To evaluate potential risk factors for overall and Parkinson’s-related mortality, de Bie and colleagues collected detailed information from a group of 129 newly diagnosed Parkinson’s patients (median age 68.2 years) for at least 13 years, or until death.

This study differed from previous studies because it focused on identifying factors that influenced patients’ mortality related to the disease itself and not just overall mortality.

The median survival of patients after diagnosis was 11.8 years and 85 patients died during the study. The majority of patients were already on levodopa, one of the main medications used to treat the symptoms of Parkinson’s, when they entered the study.

Looking at patients’ characteristics and their survival over time, researchers found that earlier onset of disease, mild cognitive impairment (memory and thinking), and higher daily antiparkinson medication use (measured in levodopa equivalent dose) were all associated with increased death rates related to Parkinson’s.

On the contrary, factors such as male sex, motor symptom severity (as measured by the UPDRS scale), and general cognitive ability (assessed using the Mini-Mental State Examination) did not contribute significantly to the findings.

Higher overall mortality, related or not to Parkinson’s disease, was associated with older age, male sex, greater daily use of antiparkinsonian medications, and mild cognitive impairment.

Despite this study pointing out factors associated with Parkinson’s-related mortality, researchers stressed that due to the observational nature of this data (patients were only followed, with no intervention) it cannot be used to infer cause-effect relationships.

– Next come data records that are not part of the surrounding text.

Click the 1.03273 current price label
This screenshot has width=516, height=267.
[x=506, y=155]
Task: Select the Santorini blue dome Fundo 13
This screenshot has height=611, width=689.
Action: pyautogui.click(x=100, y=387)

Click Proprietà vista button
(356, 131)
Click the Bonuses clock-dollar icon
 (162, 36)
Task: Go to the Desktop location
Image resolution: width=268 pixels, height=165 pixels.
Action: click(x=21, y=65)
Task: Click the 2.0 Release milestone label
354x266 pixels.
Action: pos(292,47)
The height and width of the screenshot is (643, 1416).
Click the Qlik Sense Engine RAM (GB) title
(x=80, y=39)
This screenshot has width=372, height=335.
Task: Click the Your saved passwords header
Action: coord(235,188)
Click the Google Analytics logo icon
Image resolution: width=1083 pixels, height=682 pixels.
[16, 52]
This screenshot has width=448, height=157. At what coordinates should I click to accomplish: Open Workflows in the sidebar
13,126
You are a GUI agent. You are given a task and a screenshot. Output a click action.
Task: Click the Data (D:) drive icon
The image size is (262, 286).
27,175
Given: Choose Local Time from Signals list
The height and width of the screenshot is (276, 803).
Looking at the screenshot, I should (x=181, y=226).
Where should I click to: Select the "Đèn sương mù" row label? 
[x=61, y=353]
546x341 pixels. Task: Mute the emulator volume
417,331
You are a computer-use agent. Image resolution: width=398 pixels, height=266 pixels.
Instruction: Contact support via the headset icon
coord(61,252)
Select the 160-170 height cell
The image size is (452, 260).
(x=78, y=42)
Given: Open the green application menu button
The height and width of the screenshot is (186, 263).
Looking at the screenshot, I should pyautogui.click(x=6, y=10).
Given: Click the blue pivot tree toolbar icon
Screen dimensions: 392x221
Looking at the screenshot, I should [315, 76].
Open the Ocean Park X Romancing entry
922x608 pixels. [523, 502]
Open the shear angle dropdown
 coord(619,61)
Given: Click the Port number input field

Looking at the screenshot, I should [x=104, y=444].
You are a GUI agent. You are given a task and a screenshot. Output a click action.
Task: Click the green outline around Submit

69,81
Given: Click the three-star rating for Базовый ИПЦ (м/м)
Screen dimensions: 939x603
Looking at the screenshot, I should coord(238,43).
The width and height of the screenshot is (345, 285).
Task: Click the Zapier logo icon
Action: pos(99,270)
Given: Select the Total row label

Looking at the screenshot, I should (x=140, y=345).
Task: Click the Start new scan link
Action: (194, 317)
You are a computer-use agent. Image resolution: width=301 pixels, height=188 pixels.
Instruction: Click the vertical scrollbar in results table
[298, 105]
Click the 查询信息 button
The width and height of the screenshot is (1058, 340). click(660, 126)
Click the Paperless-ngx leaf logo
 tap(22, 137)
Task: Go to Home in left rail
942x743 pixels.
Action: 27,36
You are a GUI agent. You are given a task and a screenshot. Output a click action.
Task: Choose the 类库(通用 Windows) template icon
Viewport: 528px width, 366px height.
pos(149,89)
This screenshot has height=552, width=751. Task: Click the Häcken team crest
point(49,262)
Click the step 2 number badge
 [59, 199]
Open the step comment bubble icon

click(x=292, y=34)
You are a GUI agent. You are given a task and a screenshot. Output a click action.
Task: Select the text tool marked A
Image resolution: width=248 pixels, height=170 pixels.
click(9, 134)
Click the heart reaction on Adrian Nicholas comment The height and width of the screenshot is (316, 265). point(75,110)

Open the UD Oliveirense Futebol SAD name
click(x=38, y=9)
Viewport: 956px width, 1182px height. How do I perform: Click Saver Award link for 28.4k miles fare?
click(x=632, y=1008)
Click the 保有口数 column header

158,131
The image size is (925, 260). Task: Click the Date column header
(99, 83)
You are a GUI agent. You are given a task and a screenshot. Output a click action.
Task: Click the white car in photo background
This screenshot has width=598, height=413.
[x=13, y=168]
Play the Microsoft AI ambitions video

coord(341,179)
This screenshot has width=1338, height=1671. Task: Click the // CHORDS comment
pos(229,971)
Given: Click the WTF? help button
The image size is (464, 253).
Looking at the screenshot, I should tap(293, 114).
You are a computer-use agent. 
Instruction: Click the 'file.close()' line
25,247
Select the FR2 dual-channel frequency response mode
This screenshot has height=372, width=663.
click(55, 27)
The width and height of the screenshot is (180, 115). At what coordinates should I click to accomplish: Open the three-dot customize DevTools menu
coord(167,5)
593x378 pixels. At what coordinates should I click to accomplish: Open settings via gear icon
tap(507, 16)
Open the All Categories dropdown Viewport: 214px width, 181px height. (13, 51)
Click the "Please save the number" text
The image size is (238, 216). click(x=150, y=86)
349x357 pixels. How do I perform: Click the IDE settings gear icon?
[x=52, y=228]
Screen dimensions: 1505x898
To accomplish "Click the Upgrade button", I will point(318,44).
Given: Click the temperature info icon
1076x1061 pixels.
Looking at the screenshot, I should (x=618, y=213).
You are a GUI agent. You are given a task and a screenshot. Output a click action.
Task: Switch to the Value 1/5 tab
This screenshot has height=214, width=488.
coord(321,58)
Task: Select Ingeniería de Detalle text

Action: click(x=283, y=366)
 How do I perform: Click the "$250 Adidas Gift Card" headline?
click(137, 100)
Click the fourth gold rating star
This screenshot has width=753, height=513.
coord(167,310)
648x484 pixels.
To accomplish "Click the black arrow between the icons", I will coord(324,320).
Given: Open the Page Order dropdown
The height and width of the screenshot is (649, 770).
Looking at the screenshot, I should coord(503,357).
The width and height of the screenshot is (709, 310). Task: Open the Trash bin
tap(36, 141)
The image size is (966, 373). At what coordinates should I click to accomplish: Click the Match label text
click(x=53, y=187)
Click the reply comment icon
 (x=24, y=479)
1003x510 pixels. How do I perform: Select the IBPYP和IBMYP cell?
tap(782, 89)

“Therefore, our results do not imply any harm of levodopa treatment,” the researchers wrote. “Theoretically, the most plausible explanation is that progressive disease in terms of motor impairment leads to both early levodopa treatment and increased mortality.”

The team also recommended caution when applying results from population studies such as theirs to individual patients.

“While we found life expectancy in PD to be decreased on average, accurate prediction of individual life expectancy is a more difficult endeavor. Nonetheless, individualized care starts with a better understanding of differences between patients, and our findings show that individual differences in the manifestation of PD are associated with life expectancy,” noted the study’s lead author Jeroen Hoogland, also from the University of Amsterdam.

To provide more accurate predictions of mortality, future research could combine individual patient data with imaging and biomarker-related measures, accompanied by more detailed follow-ups, the team suggested.